=== Instructions for the task ===
Quote every line of the entries below verbatim, changing nothing.

Data items:
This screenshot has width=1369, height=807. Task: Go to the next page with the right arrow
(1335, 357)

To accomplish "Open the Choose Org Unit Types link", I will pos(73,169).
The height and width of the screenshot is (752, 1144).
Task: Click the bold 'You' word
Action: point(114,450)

=== Finished task ===
This screenshot has width=1369, height=807. Task: Go to the next page with the right arrow
(1335, 357)

To accomplish "Open the Choose Org Unit Types link", I will pos(73,169).
The height and width of the screenshot is (752, 1144).
Task: Click the bold 'You' word
Action: point(114,450)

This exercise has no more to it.